German business executive (born 1966)

Jan Jenisch is a business executive and the chair and chief executive officer (CEO) of Amrize. He became the company's chair and CEO when Amrize, previously the North American division of Holcim, spun off and became an independent publicly traded company in 2025. Prior to Amrize, Jenisch was the chair of Holcim's board of directors from 2023 to 2025 and was the CEO of Holcim from 2017 to 2024. Prior to Holcim, he was the CEO of Sika AG.

==Early life and education==

Jan Jenisch was born in Denzlingen in 1966, and raised in Freiburg im Breisgau, in the German state of Baden-Württemberg. He studied business administration in Switzerland, where he attended the University of Fribourg, and at Stetson University in the U.S. state of Florida. He earned a Master of Business Administration degree from the University of Fribourg in 1993.

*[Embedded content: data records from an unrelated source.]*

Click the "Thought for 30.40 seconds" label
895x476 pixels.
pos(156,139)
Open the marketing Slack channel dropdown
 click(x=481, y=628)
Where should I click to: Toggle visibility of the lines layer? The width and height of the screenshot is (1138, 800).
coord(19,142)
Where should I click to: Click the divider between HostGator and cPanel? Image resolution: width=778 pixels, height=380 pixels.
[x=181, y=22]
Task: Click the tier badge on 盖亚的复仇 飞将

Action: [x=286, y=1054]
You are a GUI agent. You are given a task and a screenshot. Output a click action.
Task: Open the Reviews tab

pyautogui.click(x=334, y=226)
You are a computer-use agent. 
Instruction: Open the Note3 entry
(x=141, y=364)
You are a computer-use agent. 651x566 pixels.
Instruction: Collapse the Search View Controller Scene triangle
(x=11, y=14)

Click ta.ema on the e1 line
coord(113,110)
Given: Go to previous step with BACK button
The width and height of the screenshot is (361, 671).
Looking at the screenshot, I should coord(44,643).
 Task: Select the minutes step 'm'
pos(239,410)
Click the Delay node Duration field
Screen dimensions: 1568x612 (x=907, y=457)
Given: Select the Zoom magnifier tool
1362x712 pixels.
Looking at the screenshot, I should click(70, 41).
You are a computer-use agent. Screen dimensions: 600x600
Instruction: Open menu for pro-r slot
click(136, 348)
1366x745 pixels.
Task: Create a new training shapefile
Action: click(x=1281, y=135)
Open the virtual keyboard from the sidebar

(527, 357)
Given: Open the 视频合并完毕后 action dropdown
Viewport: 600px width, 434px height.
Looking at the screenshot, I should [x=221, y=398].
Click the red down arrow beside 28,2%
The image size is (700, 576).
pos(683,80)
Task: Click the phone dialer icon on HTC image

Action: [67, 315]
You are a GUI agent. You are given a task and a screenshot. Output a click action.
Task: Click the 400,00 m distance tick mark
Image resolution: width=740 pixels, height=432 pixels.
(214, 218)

In 2021, Jenisch received an honorary doctorate from the University of Fribourg, where he has also taught business seminars.

== Career ==
Jenisch's first chief executive officer (CEO) role was leading the Swiss specialty chemical company Sika AG. He joined Sika in 1996 and started as CEO in January 2012.

Jenisch was Holcim's CEO from September 2017 to 2024, adding the role of chair in 2023.

In January 2025, Holcim appointed Jenisch the chair and CEO of a North American corporate spin-off. Leading up to the spin-off, North American annual sales of $11.7 billion were nearly half of Holcim's overall sales.

The new business, Amrize, listed on the New York Stock Exchange and the SIX Swiss Exchange, on June 23, 2025.

==Board memberships==
In addition to his board service at Holcim and Amrize, Jenisch was the president of the Global Cement and Concrete Association from 2021 to 2023. He has been a member of the European Round Table for Industry and the executive committee of the World Business Council for Sustainable Development, as well as a vice president of the Swiss-Japanese Chamber of Commerce. He has been a director of the private and public companies Glas Troesch and Schweiter Technologies, respectively.